Une ITV de F Ruffin dans le Monde. A propos de son livre et des écarts qu'il semble prendre vis-à-vis de la France Insoumise. Comme de juste, ce qui intéresse la presse c'est l'écart, la bagarre, la négation. Qu'un insoumis soit insoumis à l'intérieur de son propre groupe a assurément quelque chose de bien alléchant.

Et puis cette remarque faite par Ruffin sur la nécessité de chacun de revenir sur sa manière de consommer et se demande si véritablement le sens de l'existence c'est bien produire plus pour consommer plus.

La réponse du journaliste claque presque comme une condamnation : C’est presque philosophique comme réflexion…
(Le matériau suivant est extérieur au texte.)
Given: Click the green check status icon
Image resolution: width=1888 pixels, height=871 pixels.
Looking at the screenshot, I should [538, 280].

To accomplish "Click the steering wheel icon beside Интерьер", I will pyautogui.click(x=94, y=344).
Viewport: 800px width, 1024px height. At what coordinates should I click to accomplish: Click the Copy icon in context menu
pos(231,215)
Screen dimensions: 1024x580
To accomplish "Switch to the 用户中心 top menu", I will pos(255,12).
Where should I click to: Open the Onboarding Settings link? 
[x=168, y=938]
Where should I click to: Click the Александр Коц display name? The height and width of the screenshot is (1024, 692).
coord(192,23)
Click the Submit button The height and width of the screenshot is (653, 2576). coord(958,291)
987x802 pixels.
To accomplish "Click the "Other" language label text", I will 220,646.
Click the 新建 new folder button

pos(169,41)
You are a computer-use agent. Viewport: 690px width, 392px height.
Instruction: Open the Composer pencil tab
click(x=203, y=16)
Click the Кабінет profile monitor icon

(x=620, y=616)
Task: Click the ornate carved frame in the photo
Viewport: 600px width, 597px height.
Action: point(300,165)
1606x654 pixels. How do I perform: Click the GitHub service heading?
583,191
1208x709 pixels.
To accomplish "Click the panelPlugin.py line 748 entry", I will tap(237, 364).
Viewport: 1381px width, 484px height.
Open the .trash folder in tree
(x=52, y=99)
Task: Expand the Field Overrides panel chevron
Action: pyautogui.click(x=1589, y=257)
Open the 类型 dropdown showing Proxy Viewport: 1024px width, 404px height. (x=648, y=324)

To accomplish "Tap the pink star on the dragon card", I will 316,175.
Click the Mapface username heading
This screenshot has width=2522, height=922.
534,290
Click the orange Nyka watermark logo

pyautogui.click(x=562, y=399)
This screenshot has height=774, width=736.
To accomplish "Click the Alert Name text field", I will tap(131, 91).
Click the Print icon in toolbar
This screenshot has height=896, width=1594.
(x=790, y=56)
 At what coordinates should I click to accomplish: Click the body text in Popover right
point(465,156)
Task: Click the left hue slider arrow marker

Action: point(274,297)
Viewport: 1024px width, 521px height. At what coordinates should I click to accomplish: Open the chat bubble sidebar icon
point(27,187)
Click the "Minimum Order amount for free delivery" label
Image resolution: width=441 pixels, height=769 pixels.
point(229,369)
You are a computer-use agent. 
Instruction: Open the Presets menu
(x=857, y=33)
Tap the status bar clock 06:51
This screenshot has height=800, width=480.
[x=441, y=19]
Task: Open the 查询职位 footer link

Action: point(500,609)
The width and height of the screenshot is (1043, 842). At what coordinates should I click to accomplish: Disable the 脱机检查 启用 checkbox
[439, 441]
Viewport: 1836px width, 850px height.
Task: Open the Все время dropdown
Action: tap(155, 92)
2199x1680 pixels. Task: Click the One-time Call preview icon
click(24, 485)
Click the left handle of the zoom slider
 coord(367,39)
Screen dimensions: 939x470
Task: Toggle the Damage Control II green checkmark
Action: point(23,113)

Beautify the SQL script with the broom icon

Et bien quoi, la philosophie serait-elle à ce point un art de la divagation et de la ratiocination verbeuse qu'elle n'eût pas la place dans la pensée politique ? Quoi la politique, pour autant qu'elle s'entiche de proposer une société meilleure peut-elle véritablement se dispenser d'une conception de l'homme et de l'existence, bref d'une philosophie ? Quoi aurait-on à ce point atteint le degré zéro de la pensée pour s'imaginer qu'il y eût d'un côté les gens sérieux et responsables s’occupant de choses concrètes et pratiques et, de l'autre, quelques hurluberlus, rescapés d'une préhistoire même plus risible perdant leur temps à s'enquérir des effets et des causes ? Quoi, peut-on encore s'imaginer que les périls climatiques qui menacent puissent ne être de notre fait sans l'être en même temps de la conception de notre rapport au monde ?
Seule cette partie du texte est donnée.